Habitat for Humanity gets an Olympic boost
Athletes take time out from training to help landscape new home
U.S. Olympians Morgan Izykowski, left, and Katherine Reutter help prepare a Habitat for Humanity yard for sod in Magna on Saturday. Seventeen Olympians helped landscape.
Michael Brandy, Deseret News
MAGNA — Olympians took some time out from training and perfecting their sport Saturday to pull weeds and do landscaping work.
Seventeen Olympians participated in the third national Olympian and Paralympian Build Day for Habitat for Humanity, the first held in Utah.

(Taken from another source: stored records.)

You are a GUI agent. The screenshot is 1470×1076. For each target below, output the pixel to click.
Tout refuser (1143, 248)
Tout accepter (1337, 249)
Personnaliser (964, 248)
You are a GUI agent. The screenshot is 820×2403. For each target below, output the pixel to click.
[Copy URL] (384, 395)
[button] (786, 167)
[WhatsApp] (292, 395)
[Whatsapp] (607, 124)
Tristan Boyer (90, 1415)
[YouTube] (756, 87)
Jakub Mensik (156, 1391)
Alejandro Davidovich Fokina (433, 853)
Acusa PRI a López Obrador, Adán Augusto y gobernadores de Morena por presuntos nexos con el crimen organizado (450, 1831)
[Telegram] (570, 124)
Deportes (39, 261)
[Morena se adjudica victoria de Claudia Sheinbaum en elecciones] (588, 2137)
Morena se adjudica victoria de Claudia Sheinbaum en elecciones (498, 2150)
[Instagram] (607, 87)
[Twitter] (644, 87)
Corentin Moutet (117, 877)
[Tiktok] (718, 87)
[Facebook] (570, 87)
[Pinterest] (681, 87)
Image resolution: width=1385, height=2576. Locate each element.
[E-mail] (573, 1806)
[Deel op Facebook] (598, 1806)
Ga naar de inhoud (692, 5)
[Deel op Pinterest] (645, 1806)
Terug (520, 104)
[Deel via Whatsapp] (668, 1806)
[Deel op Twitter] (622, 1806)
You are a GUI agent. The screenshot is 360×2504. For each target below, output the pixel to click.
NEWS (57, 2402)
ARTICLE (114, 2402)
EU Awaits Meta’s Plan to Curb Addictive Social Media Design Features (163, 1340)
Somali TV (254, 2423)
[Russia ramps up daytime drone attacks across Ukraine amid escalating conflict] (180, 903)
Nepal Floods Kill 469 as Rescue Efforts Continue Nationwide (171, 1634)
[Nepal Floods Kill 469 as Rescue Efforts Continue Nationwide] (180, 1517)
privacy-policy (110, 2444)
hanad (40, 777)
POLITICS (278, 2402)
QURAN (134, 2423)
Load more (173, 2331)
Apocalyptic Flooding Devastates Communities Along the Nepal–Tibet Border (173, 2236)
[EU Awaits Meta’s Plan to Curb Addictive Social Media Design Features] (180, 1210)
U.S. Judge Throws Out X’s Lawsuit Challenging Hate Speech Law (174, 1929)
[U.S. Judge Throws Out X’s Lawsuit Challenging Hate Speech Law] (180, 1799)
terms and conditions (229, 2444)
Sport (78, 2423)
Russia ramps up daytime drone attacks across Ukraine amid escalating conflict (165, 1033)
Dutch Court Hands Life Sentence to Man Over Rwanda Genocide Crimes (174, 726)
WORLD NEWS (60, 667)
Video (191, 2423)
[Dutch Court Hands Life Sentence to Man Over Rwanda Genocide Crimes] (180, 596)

One soon-to-be-homeowner, Bernadette Deschine, was working alongside the gold, silver and bronze medalists.
Deschine didn't have an easy childhood. When she was 2 years old, her mother died, and a year later her father abandoned his family. Deschine then lived with extended family. In high school, she moved from New Mexico to Salt Lake City to live with her sister.
Now a single mother with an 18-year-old son on his way to the University of Utah, Deschine is spending her extra Saturdays working on Habitat for Humanity building sites as part of the required 200 hours of labor to earn a home in the program.
"I think it's a great program," Deschine said. "It gives us an opportunity to advance. I'm happy there are programs out there for people like us."
Olympians Alyson Dudek and Katherine Reutter, who train in Utah, were helping out at Humanity Cove. Both are teammates on the U.S. Speed Skating Team, and each took home a medal from the 2010 Vancouver Games. Dudek, who is from Wisconsin, and Reutter, who is from Illinois, expressed the importance of feeling like a part of a community.
"It's really important to me to feel like where I train is home," Reutter said.
For the Olympians, the opportunity to volunteer was more than a coincidence.
The Olympian and Paralympian Build Day is part of the U.S. Olympic Committee's attempt to give back to the communities that support their athletes.
"We're motivated to get a family into the houses and to help them start a new life," Dudek said.